> _WHAT YOU HAVE TO DO_: Set down only the lines from the one containing "Given: Switch to the 服务 tab" through the final line of the entries below, exactly as they stand, with no pictures.

━━━━━━━━━━━━━━━━━━━━━━━━━━━━━━

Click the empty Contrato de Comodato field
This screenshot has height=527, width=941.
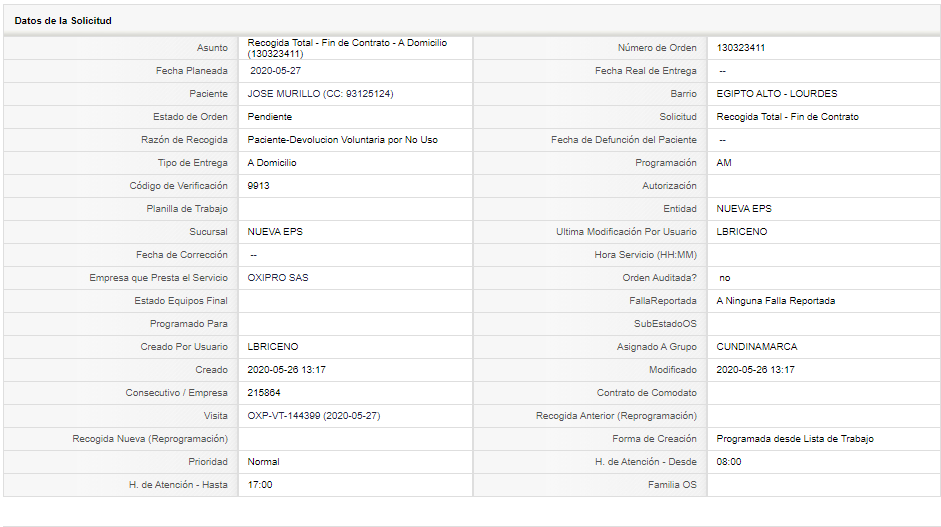pyautogui.click(x=823, y=393)
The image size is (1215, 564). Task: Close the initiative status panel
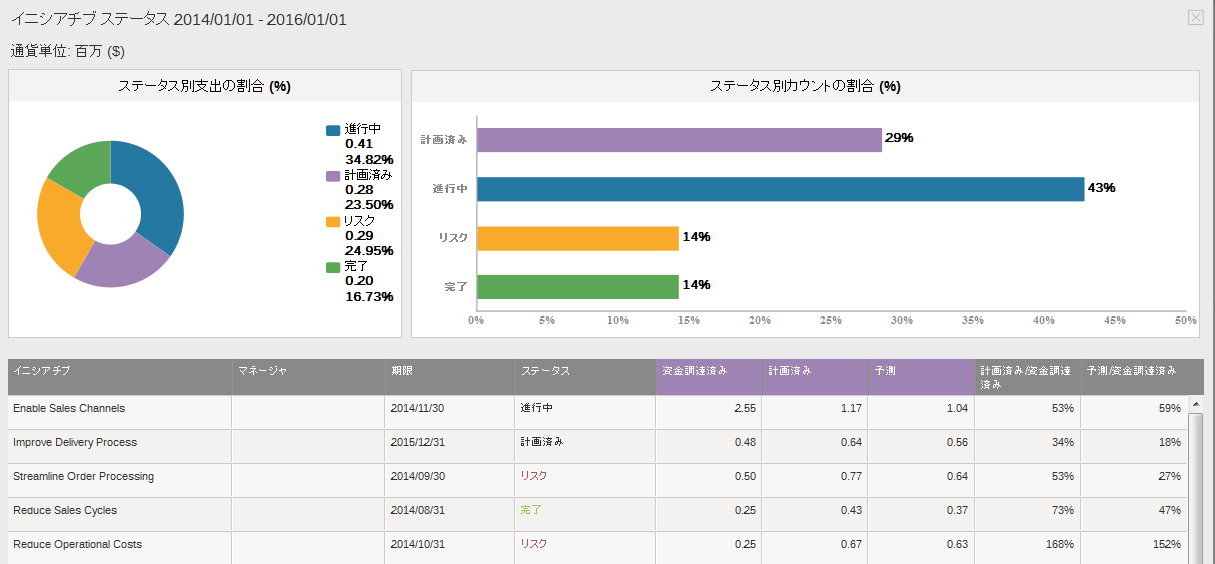click(x=1195, y=17)
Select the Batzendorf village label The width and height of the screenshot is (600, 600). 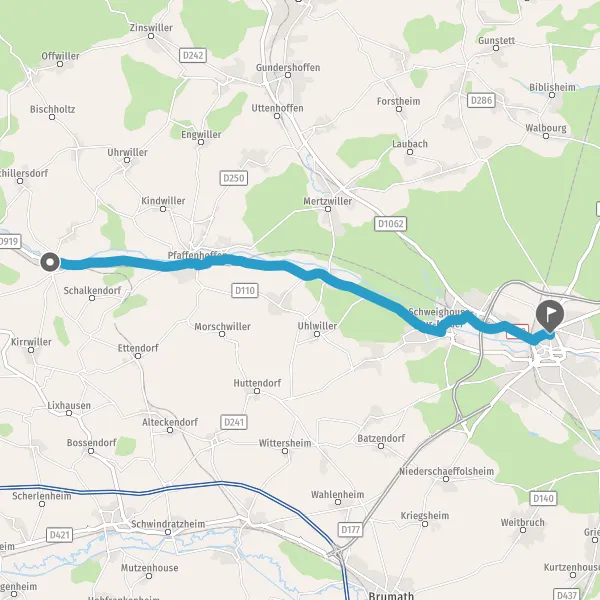pos(381,438)
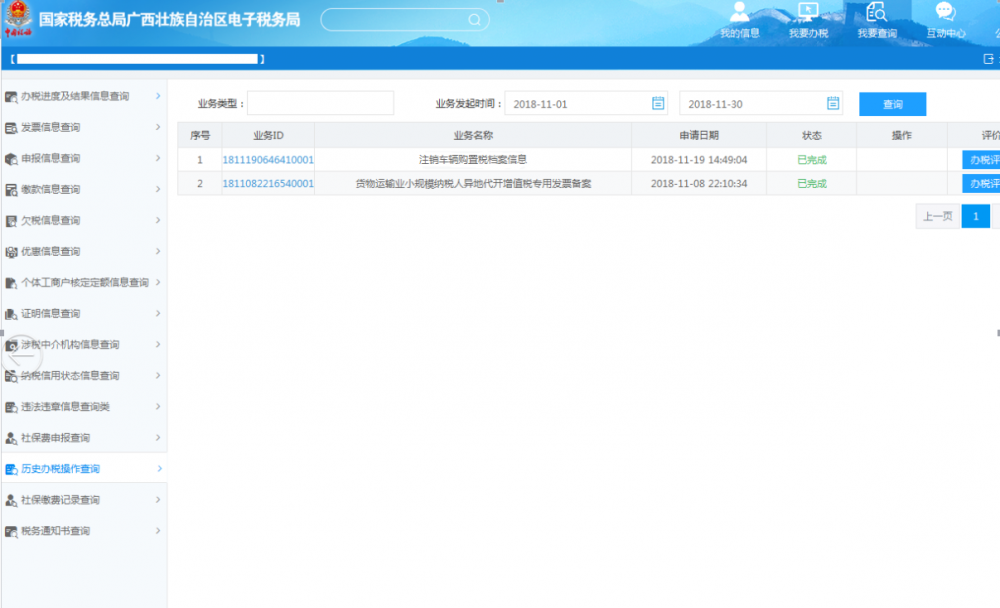The width and height of the screenshot is (1000, 608).
Task: Open end date calendar picker icon
Action: (833, 103)
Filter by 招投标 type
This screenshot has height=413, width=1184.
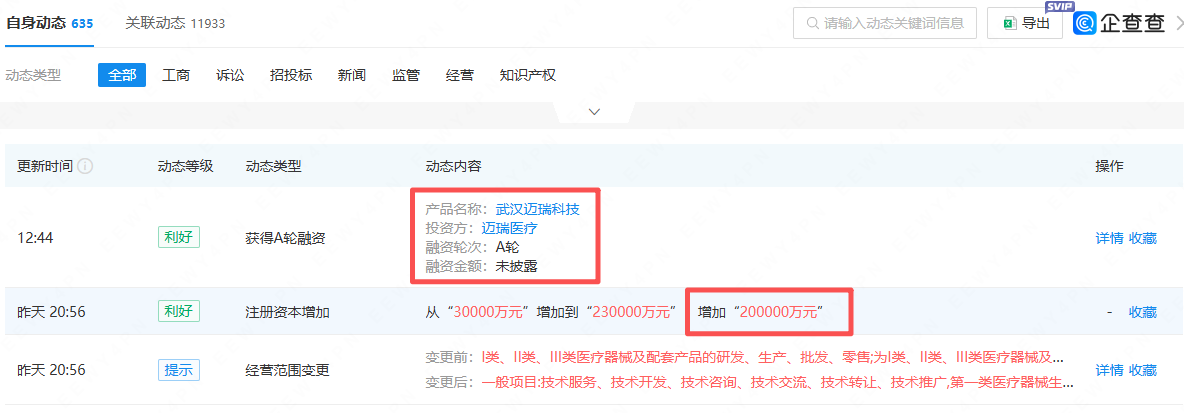291,75
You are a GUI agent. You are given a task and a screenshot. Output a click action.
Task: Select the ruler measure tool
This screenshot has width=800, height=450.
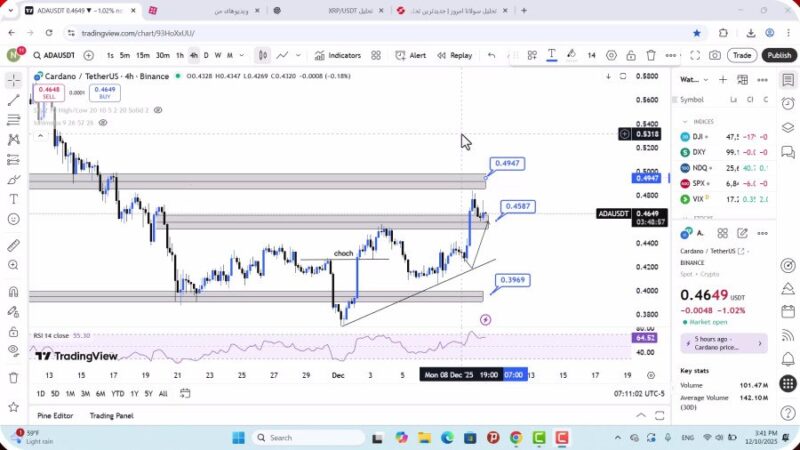coord(13,245)
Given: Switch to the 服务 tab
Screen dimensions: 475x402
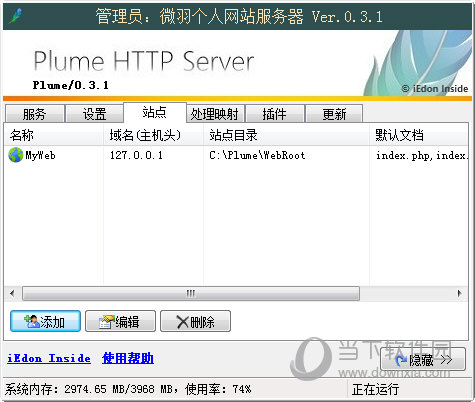Looking at the screenshot, I should (x=34, y=114).
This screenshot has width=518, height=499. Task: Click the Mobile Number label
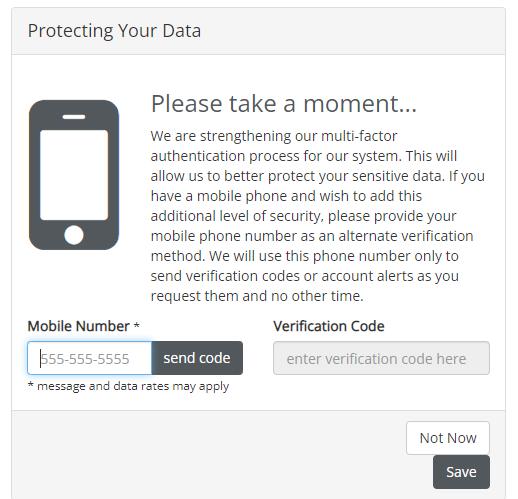(x=79, y=326)
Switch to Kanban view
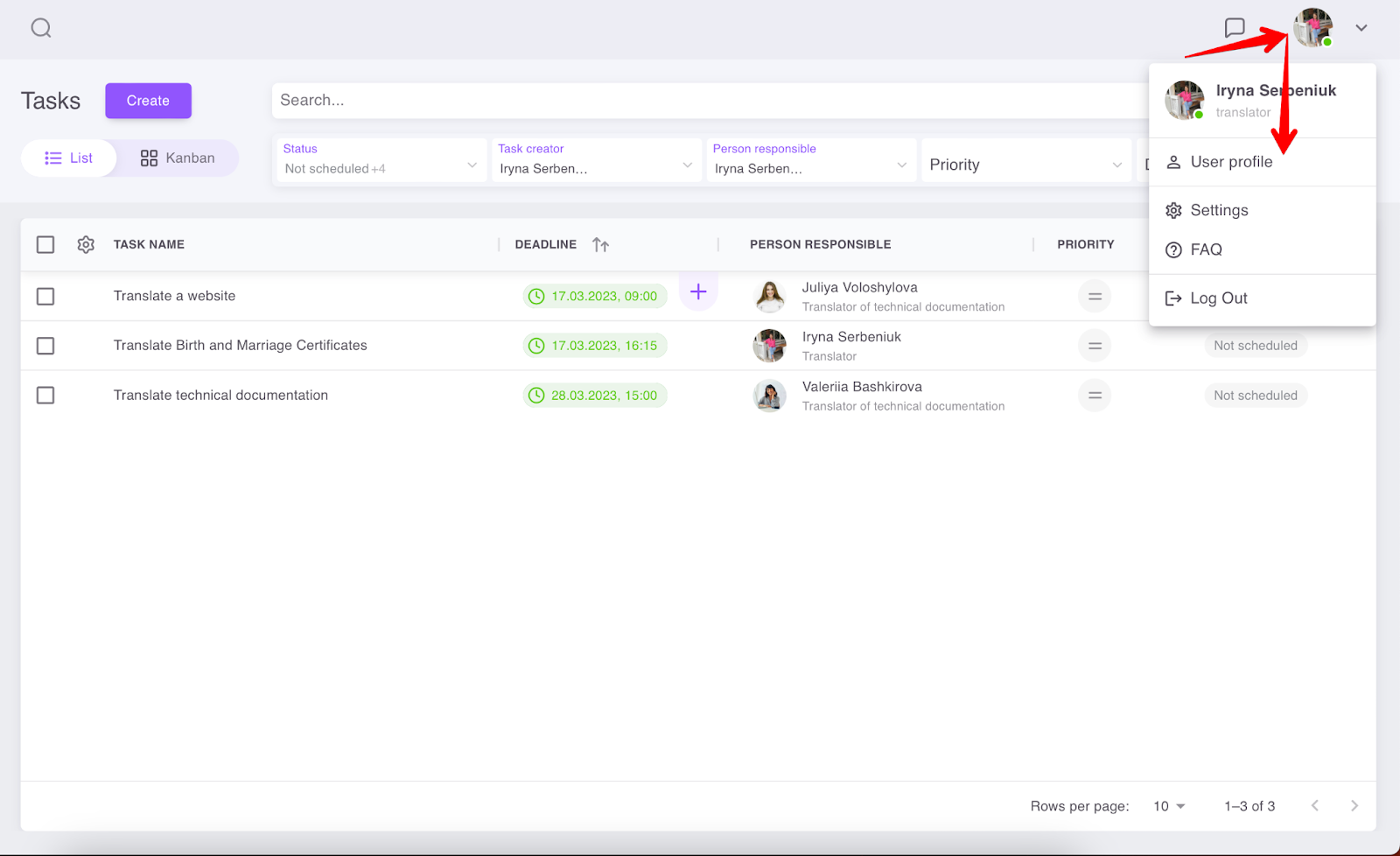 coord(178,158)
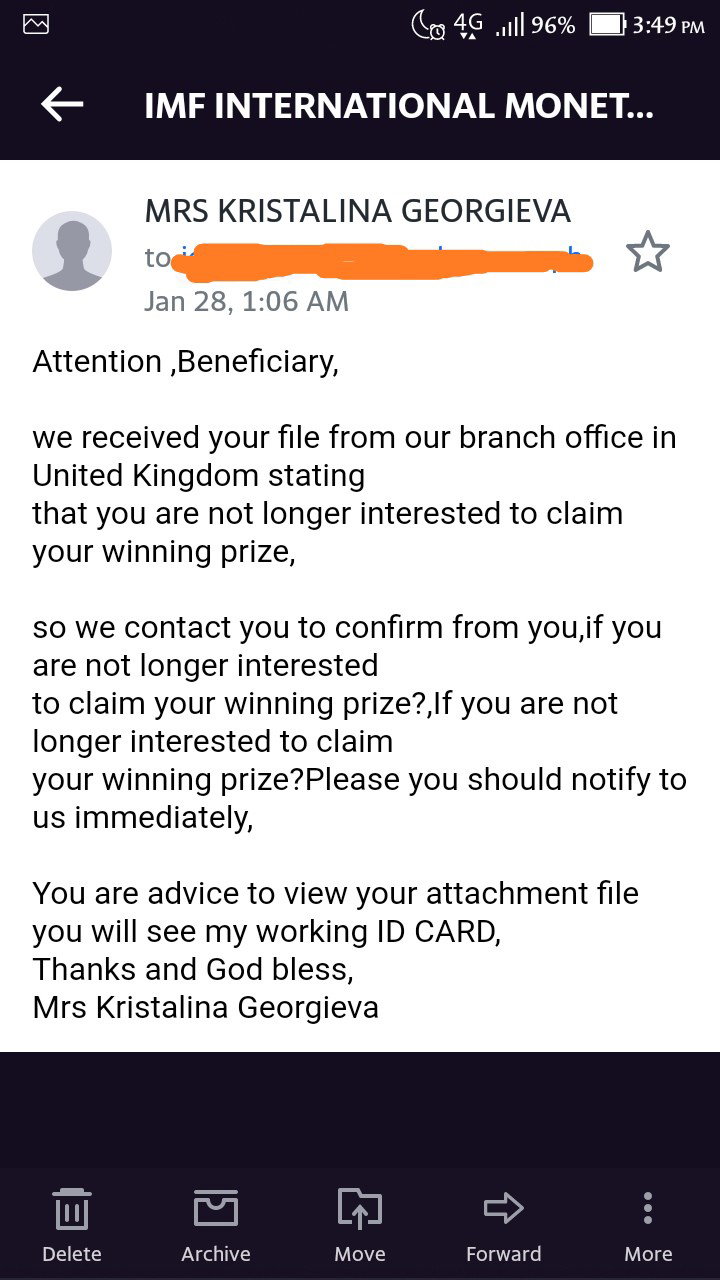The image size is (720, 1280).
Task: Tap sender name MRS KRISTALINA GEORGIEVA
Action: click(x=358, y=211)
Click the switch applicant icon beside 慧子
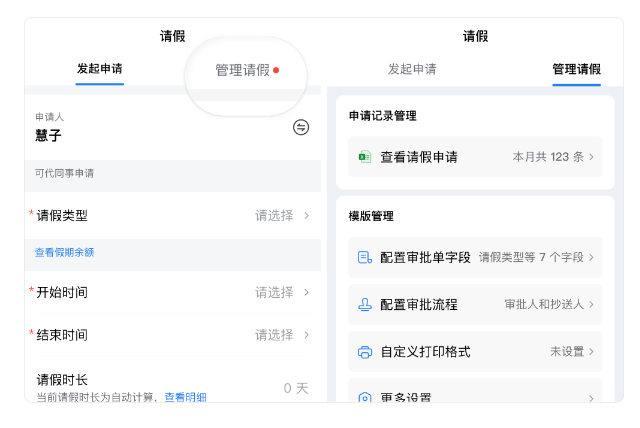The height and width of the screenshot is (428, 640). (x=301, y=127)
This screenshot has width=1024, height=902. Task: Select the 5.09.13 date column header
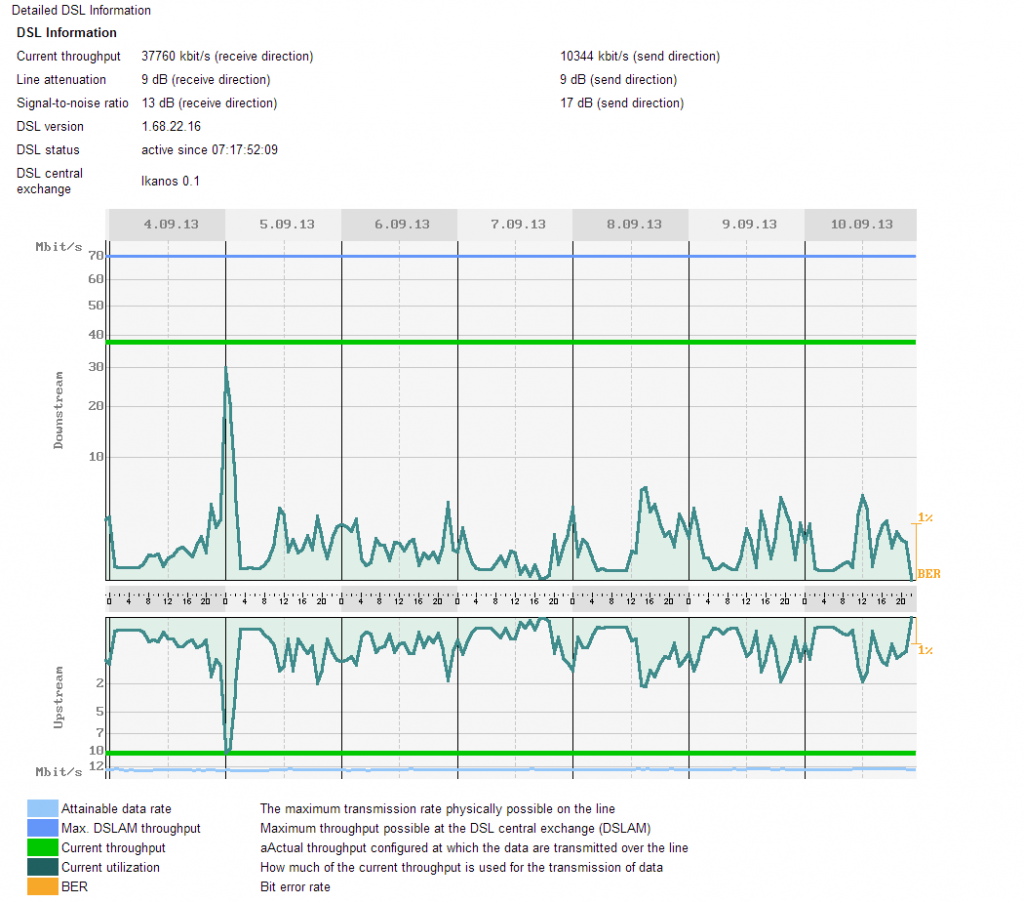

━━━━━━━━━━━━━━━━━━━━━━━━━━━━━━

> _RESULT BELOW_:
Given: Switch to the 服务 tab
Screen dimensions: 475x402
Looking at the screenshot, I should (x=34, y=114).
This screenshot has width=518, height=499. Task: Click the Mobile Number label
(x=79, y=326)
Switch to Kanban view
 coord(178,158)
The image size is (720, 1280).
Task: Tap sender name MRS KRISTALINA GEORGIEVA
Action: click(x=358, y=211)
Click the switch applicant icon beside 慧子
The height and width of the screenshot is (428, 640). (x=301, y=127)
This screenshot has width=1024, height=902. Task: Select the 5.09.13 date column header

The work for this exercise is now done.